Köşe Yazıları
Giriş Tarihi : 26-02-2021 06:18   Güncelleme : 26-02-2021 06:18

Yûnus Emre’nin Dil Şehrine Varmak!

Yûnus Emre’nin Dil Şehrine Varmak!

Modern şehirde insanlar, üstad Necip Fâzıl’ın üslûbuyla urbalar içinde birer kemiyet hâlinde yaşıyorlar. Evler, caddeler, meydanlar, işyerleri insan mezarlıklarını andırıyor. Ruhsuz ve merhametsiz, kıyıcı ve menfaatçi şehrin kötü ruhu, içinde yaşayanları da kendine benzetiyor.

 

İnsanların hırs ve nefsi inşa etti bu şehri. İnsan düzelmeyince şehir de düzelmiyor. Kendi elimizle inşa ettiğimiz bu cehennemî, yâni bizi ezen, kalbimizden tutmayan maddeleşmiş şehirden ruhumuzun arzuladığı hakperest, erdemli ve dilâgâh insana benzer bir şehirde yaşamayı hayâl ediyorsak gönül ve dimağımızı toplayıp, Yûnus’un dil şehrine hicret etmeliyiz.

 

Yûnus’un şehri dört esas üzerine inşa edilmiştir: Şeriat, tarikat, hakikat, mârifet. Aşk bu dört sütunun boyası ve esasıdır.

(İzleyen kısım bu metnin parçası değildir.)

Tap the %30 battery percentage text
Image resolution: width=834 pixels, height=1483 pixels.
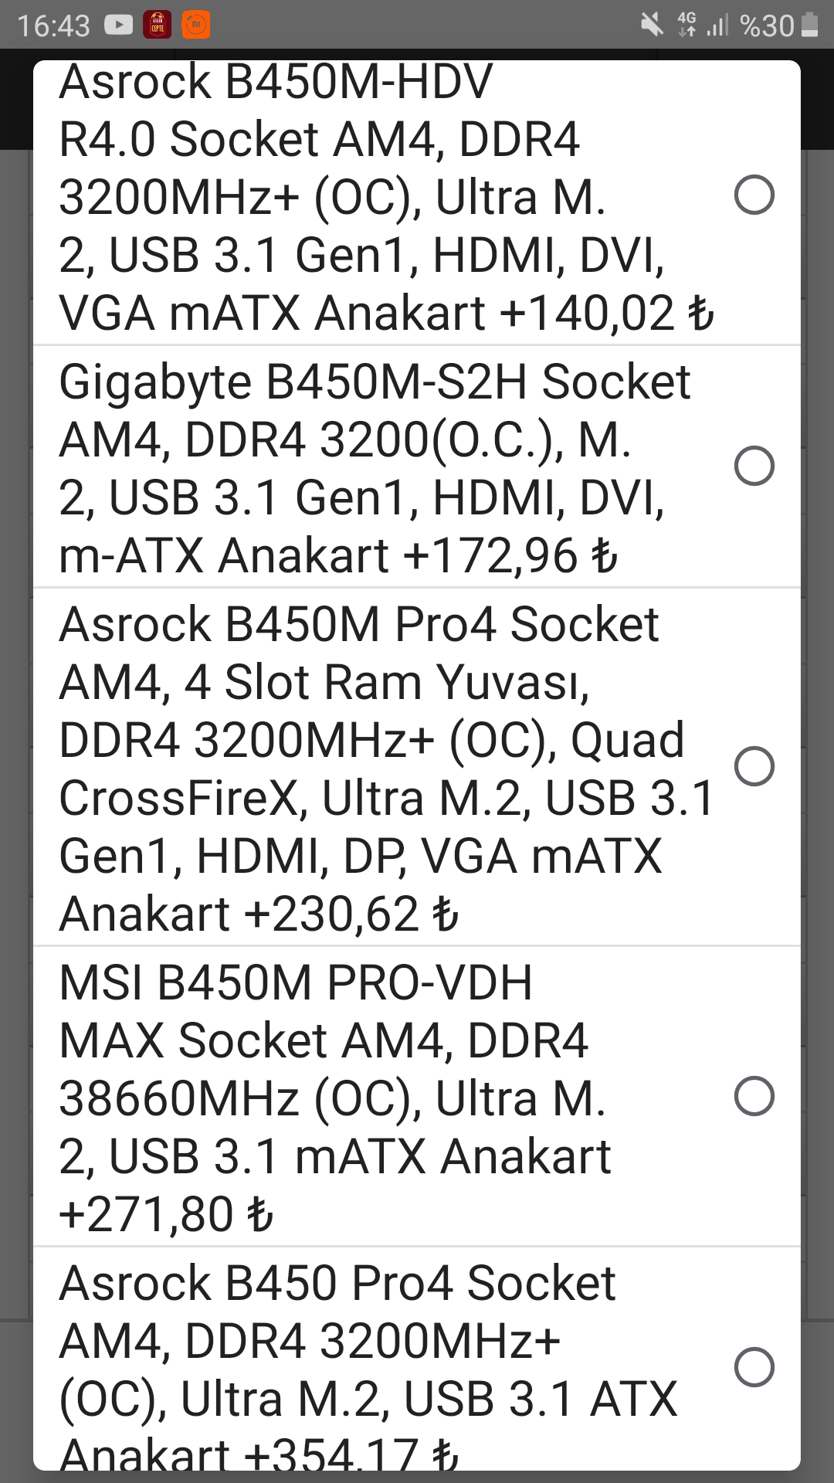tap(766, 25)
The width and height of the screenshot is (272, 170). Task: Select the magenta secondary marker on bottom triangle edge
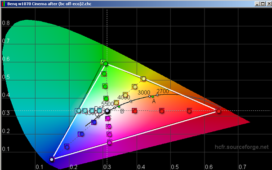coord(109,143)
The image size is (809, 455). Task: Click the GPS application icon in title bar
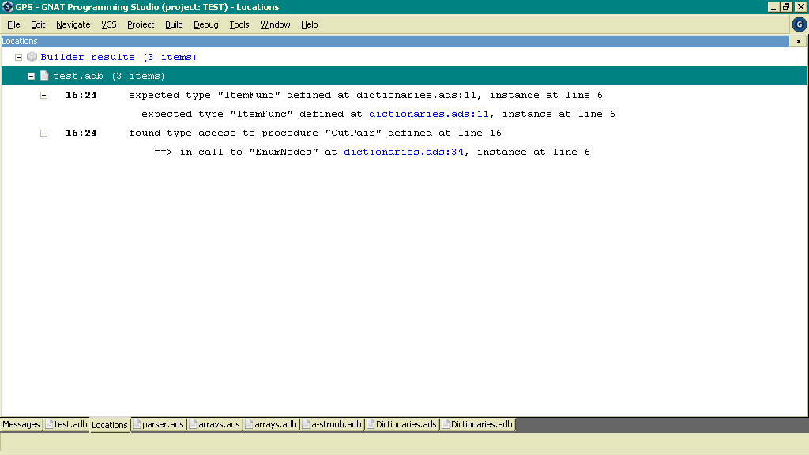[7, 7]
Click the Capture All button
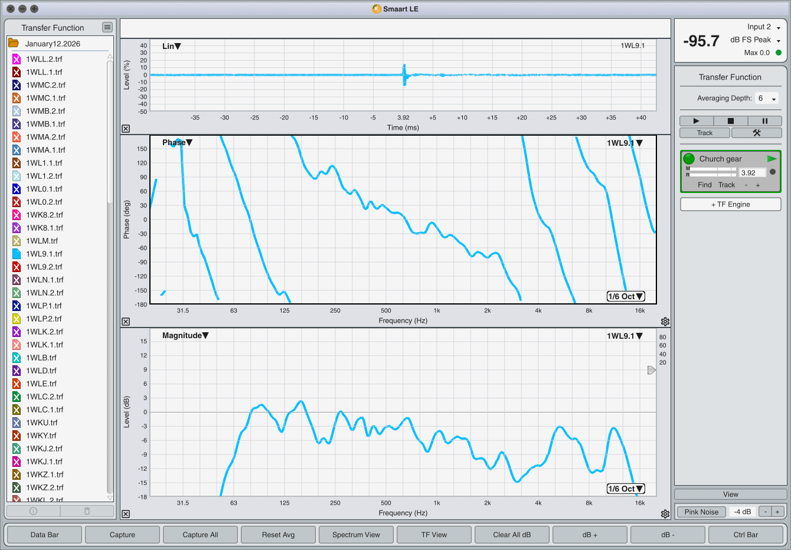The image size is (791, 550). coord(200,535)

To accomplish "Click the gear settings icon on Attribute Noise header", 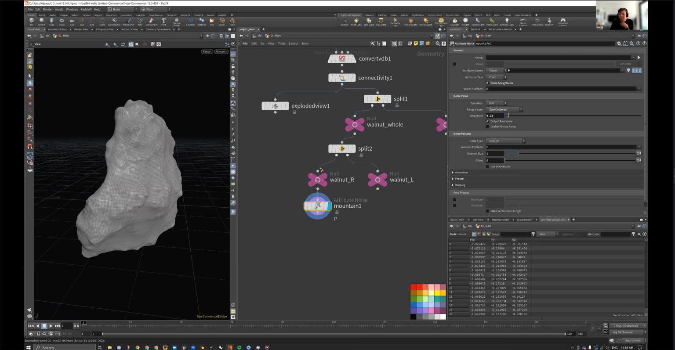I will (619, 43).
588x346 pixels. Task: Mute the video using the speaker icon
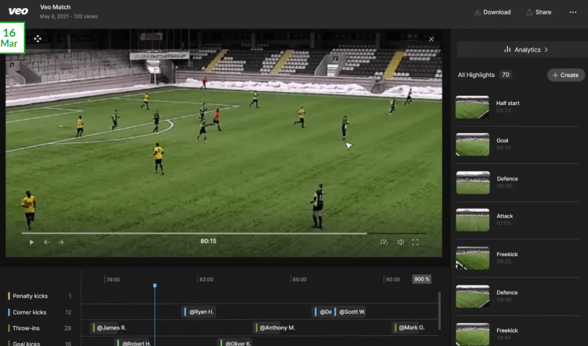pyautogui.click(x=400, y=242)
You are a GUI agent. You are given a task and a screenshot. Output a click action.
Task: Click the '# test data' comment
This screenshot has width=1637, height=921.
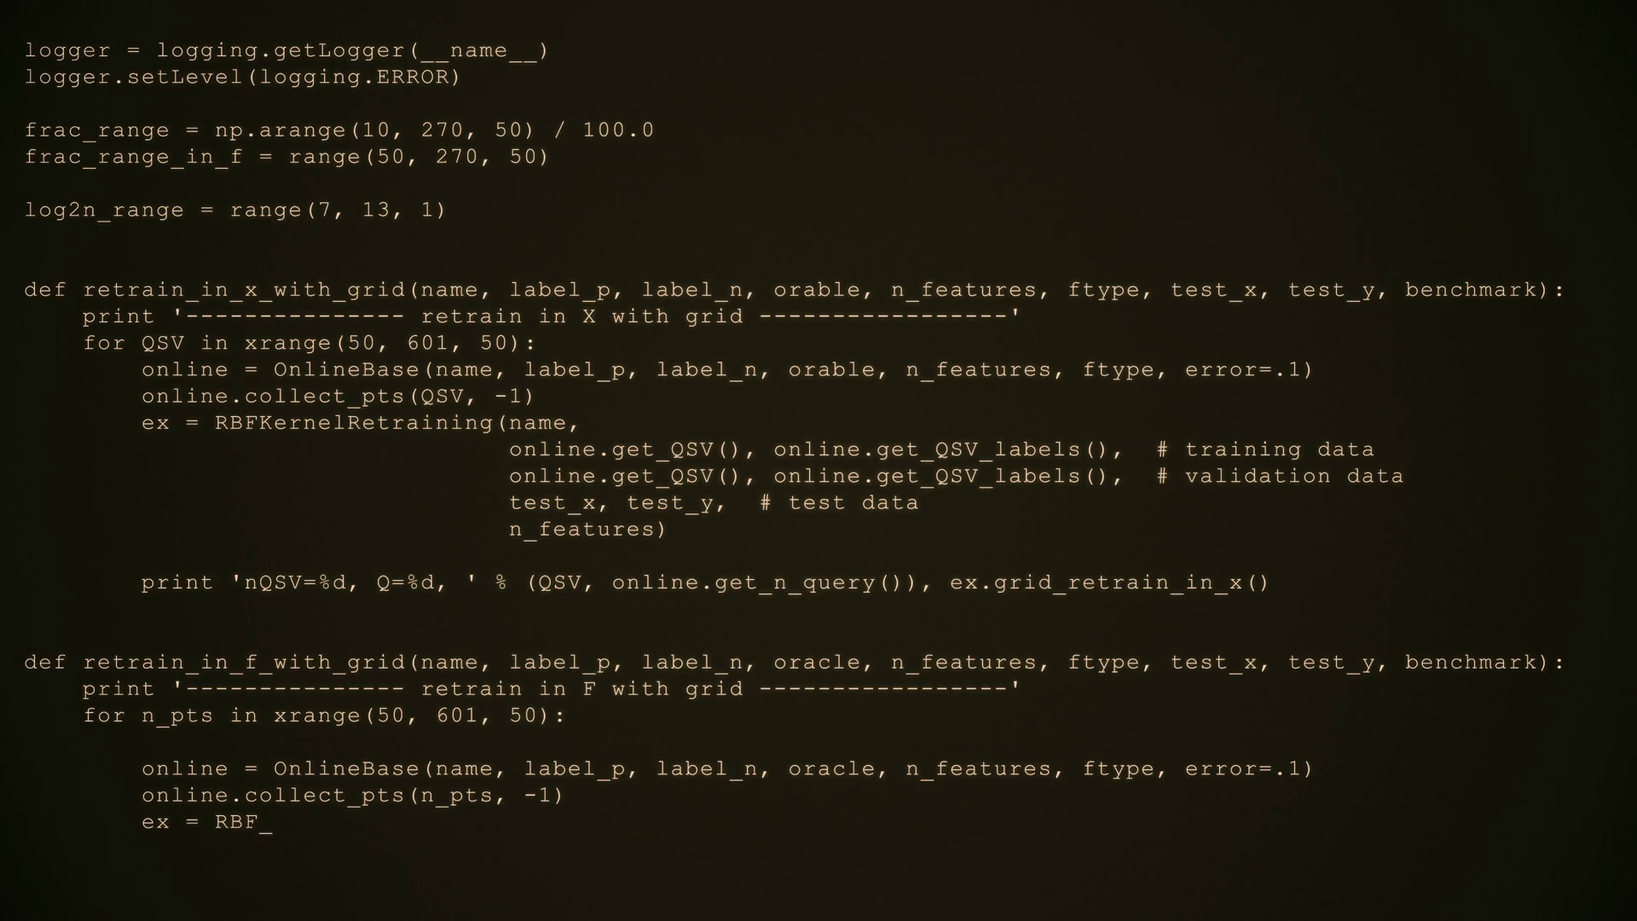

Ulu dervişin gönül dili vardır bu şehrin harcında. “Gönlümüz oldu ulu şâr / o şâr gibi yâ kanda var” diyerek, gönlü mâmur bir şehre benzeten Yûnus sonra şöyle der: “Girdim gönül şehrine, daldım onun bahrine/ Aşk ile seyrederken iz buldum can içinde.”